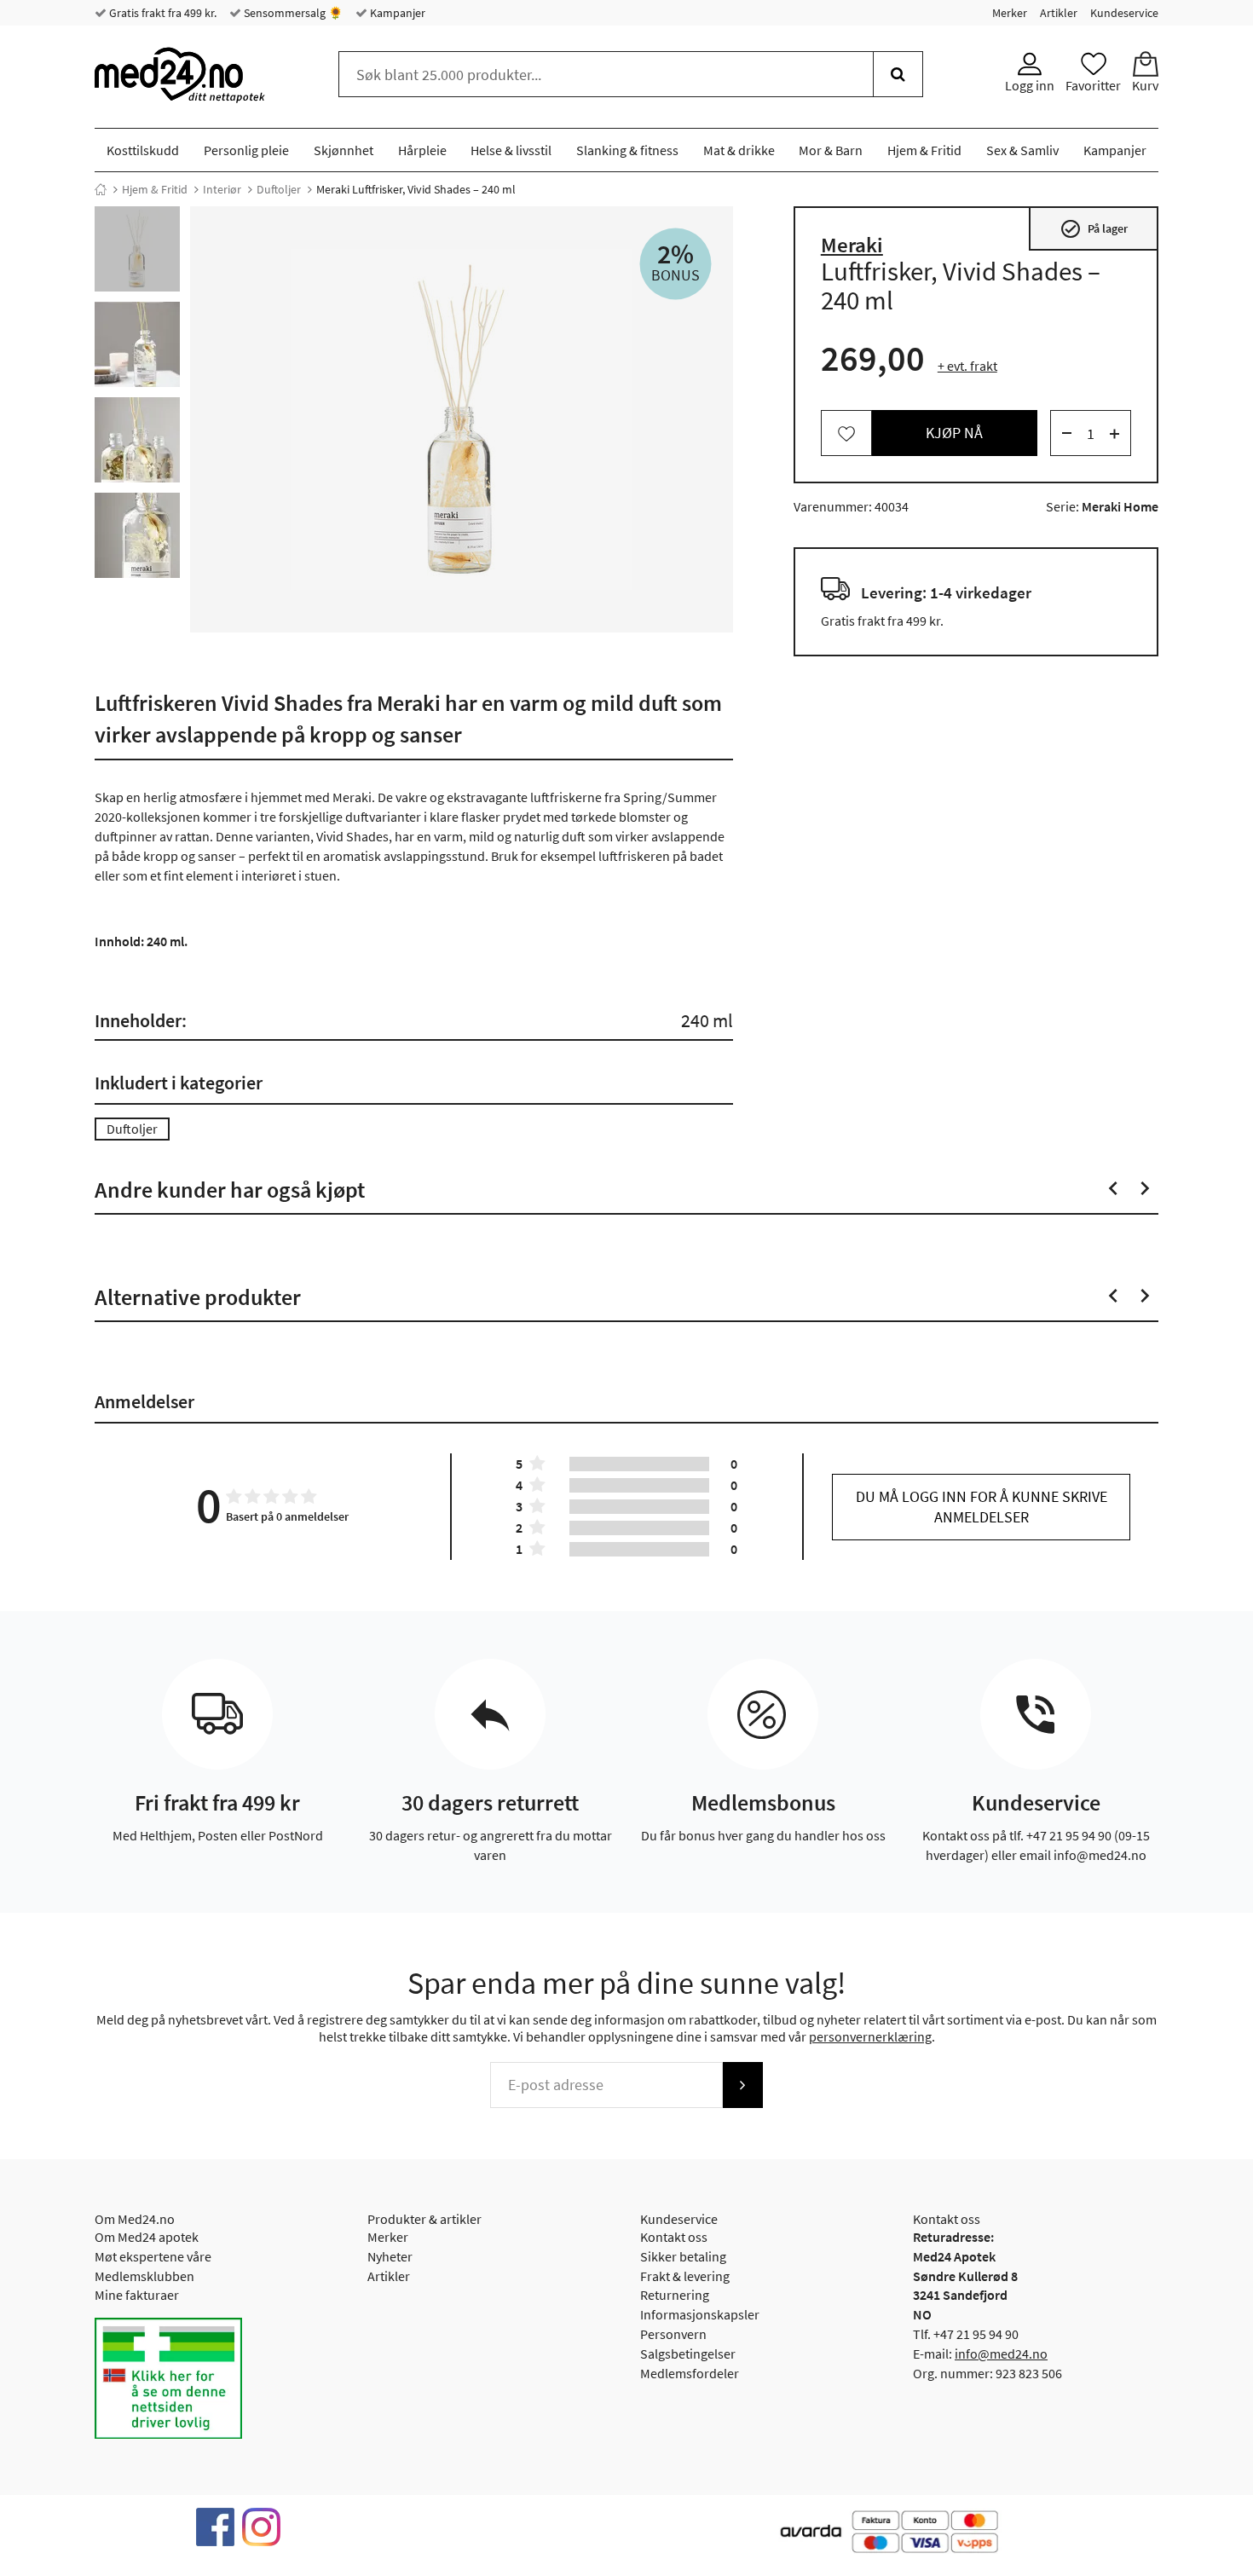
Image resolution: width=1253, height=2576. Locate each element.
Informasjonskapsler (699, 2314)
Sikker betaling (683, 2256)
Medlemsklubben (144, 2275)
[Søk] (898, 74)
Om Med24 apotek (147, 2236)
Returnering (674, 2294)
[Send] (742, 2085)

^^^^

### [Try it]
Transcribe the full listing above exactly, with the images removed.

### [Response area]
Image resolution: width=1253, height=2576. Locate each element.
Informasjonskapsler (699, 2314)
Sikker betaling (683, 2256)
Medlemsklubben (144, 2275)
[Søk] (898, 74)
Om Med24 apotek (147, 2236)
Returnering (674, 2294)
[Send] (742, 2085)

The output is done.